EXERCISE GOAL: After finding the line with "Viewport: 453px width, 149px" in the entries below, retype exactly each line from there through the line with "Click the Check Update", including that final line.

RECORDS SUPPLIED:

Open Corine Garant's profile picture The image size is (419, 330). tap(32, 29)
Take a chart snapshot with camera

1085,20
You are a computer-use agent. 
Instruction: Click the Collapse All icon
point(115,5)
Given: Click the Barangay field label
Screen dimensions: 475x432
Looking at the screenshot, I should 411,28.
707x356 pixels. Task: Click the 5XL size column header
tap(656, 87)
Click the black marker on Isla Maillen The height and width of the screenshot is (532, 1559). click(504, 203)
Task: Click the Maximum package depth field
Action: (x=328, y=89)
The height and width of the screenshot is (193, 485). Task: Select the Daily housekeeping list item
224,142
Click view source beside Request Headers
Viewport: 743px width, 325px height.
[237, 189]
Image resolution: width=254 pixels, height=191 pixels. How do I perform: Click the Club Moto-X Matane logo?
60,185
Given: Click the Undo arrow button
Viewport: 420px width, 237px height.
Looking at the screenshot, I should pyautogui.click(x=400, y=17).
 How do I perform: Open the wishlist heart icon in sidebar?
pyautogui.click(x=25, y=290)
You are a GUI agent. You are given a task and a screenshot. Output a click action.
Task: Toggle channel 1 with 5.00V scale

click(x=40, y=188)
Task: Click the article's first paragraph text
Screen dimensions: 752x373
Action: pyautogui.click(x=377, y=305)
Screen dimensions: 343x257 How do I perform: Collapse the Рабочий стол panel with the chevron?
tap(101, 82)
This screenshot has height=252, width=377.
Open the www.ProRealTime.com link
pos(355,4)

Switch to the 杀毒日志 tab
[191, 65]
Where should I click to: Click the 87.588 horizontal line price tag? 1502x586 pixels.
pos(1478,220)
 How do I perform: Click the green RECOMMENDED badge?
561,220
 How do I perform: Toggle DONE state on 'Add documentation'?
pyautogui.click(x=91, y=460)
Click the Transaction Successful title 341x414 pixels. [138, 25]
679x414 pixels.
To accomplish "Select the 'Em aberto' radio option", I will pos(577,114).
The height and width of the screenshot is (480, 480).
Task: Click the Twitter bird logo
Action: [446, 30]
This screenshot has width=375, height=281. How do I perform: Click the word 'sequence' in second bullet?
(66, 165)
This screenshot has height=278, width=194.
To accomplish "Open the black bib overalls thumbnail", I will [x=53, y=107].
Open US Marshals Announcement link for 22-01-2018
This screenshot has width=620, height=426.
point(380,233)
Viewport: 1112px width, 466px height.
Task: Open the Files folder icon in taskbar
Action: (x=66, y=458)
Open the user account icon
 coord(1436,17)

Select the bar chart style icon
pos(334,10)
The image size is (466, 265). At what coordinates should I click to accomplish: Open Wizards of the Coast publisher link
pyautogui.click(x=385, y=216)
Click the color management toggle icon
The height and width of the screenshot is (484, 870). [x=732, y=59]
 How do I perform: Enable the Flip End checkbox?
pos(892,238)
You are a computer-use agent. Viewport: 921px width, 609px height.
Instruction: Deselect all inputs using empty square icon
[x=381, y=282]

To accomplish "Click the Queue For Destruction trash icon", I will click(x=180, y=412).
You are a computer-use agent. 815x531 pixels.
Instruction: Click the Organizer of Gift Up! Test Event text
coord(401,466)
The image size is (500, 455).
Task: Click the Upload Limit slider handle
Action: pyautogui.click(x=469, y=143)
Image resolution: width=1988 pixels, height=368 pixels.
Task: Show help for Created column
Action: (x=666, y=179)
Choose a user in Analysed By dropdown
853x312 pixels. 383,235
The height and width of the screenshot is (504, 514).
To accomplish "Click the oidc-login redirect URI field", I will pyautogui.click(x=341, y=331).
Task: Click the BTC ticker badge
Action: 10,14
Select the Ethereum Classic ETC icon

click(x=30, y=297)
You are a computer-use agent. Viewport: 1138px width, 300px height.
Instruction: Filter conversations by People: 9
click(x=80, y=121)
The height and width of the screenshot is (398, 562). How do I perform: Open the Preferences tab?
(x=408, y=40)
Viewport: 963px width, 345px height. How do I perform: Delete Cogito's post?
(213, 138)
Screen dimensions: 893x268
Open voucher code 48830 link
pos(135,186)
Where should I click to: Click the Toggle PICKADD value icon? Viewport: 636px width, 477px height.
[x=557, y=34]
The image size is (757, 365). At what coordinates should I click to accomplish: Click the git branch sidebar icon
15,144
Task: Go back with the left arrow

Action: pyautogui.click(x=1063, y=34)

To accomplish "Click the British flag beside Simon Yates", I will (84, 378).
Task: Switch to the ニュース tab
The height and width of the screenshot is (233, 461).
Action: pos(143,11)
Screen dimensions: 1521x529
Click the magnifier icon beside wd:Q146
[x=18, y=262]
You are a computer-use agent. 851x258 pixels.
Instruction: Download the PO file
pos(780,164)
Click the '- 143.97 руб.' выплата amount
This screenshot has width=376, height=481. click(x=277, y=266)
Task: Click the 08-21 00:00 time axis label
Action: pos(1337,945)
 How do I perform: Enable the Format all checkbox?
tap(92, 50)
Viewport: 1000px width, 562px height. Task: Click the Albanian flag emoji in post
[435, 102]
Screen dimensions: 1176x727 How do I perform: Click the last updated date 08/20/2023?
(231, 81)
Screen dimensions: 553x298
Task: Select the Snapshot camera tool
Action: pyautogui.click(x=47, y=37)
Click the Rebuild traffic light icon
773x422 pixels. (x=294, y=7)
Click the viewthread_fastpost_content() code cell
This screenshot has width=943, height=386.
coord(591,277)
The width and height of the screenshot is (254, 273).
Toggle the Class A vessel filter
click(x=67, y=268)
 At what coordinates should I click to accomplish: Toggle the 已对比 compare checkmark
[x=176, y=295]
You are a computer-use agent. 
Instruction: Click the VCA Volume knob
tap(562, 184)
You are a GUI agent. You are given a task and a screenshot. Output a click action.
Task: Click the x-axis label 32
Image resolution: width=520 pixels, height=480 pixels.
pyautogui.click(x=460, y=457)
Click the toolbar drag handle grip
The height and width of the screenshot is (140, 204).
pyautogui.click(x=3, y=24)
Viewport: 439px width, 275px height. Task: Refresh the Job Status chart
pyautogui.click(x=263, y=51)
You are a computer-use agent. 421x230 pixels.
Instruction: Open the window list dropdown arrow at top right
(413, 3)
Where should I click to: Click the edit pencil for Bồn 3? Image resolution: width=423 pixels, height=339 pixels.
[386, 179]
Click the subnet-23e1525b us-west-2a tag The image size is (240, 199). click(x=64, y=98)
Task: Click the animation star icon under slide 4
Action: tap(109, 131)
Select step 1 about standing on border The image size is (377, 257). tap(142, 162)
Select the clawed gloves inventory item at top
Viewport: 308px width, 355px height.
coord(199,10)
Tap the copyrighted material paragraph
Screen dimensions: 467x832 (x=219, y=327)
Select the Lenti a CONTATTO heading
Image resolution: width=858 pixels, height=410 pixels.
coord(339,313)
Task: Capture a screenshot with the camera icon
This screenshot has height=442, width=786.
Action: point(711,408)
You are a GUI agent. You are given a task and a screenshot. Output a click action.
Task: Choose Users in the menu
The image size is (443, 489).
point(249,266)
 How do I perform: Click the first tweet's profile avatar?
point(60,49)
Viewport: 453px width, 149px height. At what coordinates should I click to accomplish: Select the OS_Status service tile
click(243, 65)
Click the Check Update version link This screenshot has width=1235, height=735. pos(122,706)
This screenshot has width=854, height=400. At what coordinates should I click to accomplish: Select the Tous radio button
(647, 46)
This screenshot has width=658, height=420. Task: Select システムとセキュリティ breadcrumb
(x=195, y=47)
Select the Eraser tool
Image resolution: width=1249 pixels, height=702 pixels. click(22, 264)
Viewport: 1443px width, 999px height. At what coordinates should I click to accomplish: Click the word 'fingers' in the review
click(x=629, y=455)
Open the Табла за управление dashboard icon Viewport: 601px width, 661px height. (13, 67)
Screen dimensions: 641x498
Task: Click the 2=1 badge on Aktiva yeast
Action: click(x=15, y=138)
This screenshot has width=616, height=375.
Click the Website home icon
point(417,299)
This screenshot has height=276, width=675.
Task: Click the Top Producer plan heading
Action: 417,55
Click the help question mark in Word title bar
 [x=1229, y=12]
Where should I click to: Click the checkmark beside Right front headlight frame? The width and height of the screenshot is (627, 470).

RESPONSE AREA:
Viewport: 453px width, 149px height. At what coordinates should I click to accomplish: Select the OS_Status service tile
click(243, 65)
Click the Check Update version link This screenshot has width=1235, height=735. pos(122,706)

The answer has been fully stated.